18/08/2020 às 14h05min - Atualizada em 18/08/2020 às 13h21min

A sociedade é quem perdeu no caso da ''gravidez precoce'' e do ''aborto tardio''

De um lado, a deturpação da fé; do outro, a demagogia política

DO AUTOR
Kaio Lopes
MOGI NEWS (REPRODUÇÃO)
Qualquer assunto que envolva uma criança, por mais controverso que seja, precisa ser tratado com cautela. Na maioria das vezes, não conhecemos o cenário no qual ela cresceu, as pessoas com quem ela conviveu e as influências que a cercaram. É justamente por isso, nada além disso, que devemos dar a ela o espaço necessário e o ambiente adequado. É imprescindível, pelo menos agora, deixar a política de lado. É importante, sem dúvidas, respeitar a liberdade religiosa. Como é possível dizermos não haver FÉ numa alma em pleno desenvolvimento, que foi submetida ao mais bárbaro crime que conhecemos, o estupro, mas, ainda assim, permanece viva? E como é patético, porém, dar tamanha publicidade ao fato somente por causa ideológica! A maior bobagem que eu li a respeito foi a associação dos fanáticos religiosos ao conservadorismo. Deixa eu explicá-los: o conservadorismo, acima de qualquer coisa, a exemplo do pleno pensamento direitista, respeita as liberdades individuais e a escolha consciente e independente de cada um, por mais discutível que seja esta em específico. 

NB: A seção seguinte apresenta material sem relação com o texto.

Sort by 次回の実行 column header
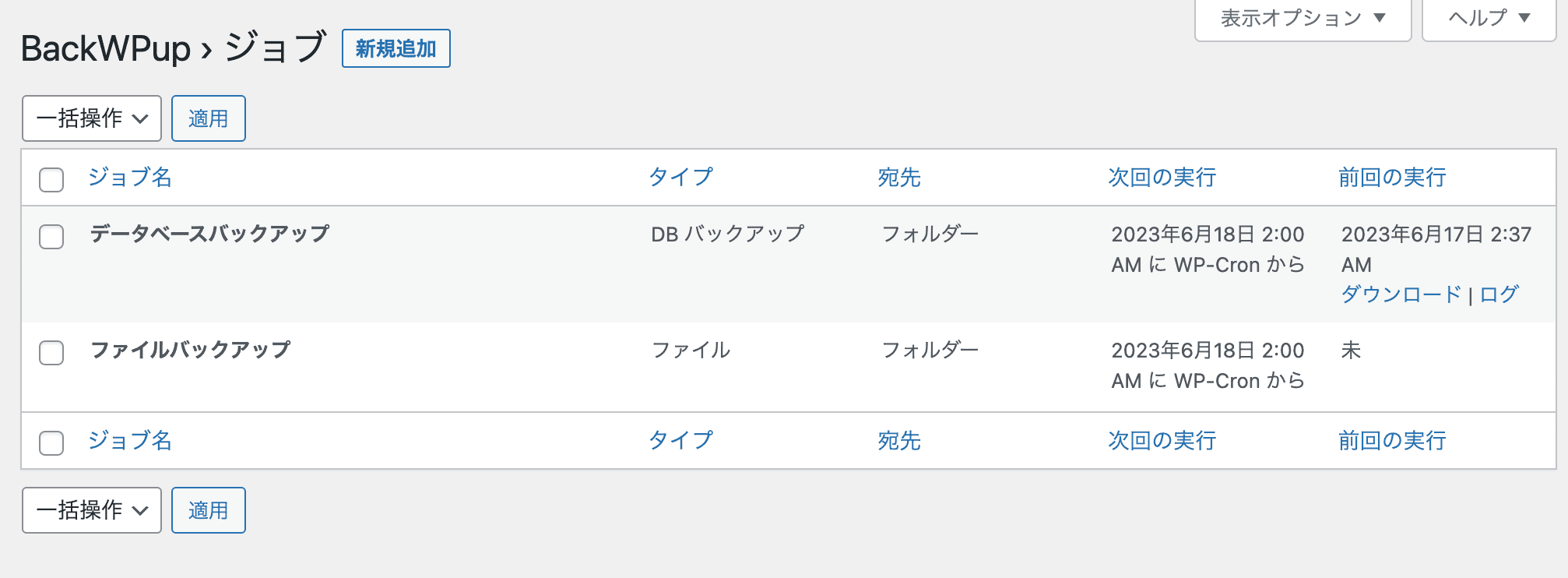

Façamos uma reflexão: imagine, por um instante, que seu filho ou filha, sobrinho ou sobrinha, irmão ou irmã, primo ou prima, sofra abuso sexual por 4 anos consecutivos, quando, na realidade, deveria é estar descobrindo e experenciando o melhor da tenra idade. Sob quais circunstâncias alguém poderia atestar culpa à vítima? Nenhuma. E o fizeram. Pior: de repente, você descobre a situação através de uma gravidez precoce, aliás, precoce é eufemismo para a gestação aos 10 anos, porque, afinal, é uma situação anormal. E quando a decisão da sua família é tomada e vocês acompanham esta criança até o hospital - lugar este que imprescinde de silêncio - tu abre a janela do quarto em que uma cirúrgia seríssima é realizada e lá estão a imprensa nacional, um grupo de pseudos-cristãos e outra turma de militantes políticos. Você liga a TV e vê o rosto do monstro que causara aquilo; abre as redes sociais e dá de cara com esquizofrênicos duvidando da inocência infantil e outros loucos comemorando o procedimento realizado. 

Finalizado o aborto, perfis de esquerda exclamaram: ''Vencemos!''. Simultaneamente, irresponsáveis ditos evangélicos/católicos gritam: ''Assassina!''. Ambos, contudo, sem se darem conta de que não há nada justificando disputa e premiando um vencedor. Quanto situações como tal ocorrem, todos nós, quando não mortos por dentro, saímos derrotados por fora. O suspeito já foi preso, não que isso seja novidade para ele, afinal, é reincidente na vara criminal. Ou seja, tanto fez, tanto faz. O cara sabe o que fez e faria novamente - há precedentes históricos para afirmar isso. Quando a crista da onda diminuir, muito em breve, o estuprador estará solto nas esquinas mais próximas e outras pessoas estarão sujeitas ao seu comportamento animalesco e pouco assistido e penalizado pelas nossas Leis. E a criança, coitada, agora é carregada no colo de aproveitadores que a utilizam como mártir político e também ameaçada por charlatões indiferentes à verdadeira causa divina. 

Novamente, no final das contas, quem venceu foi a ignorância - seja ela representada pelo extremo que for.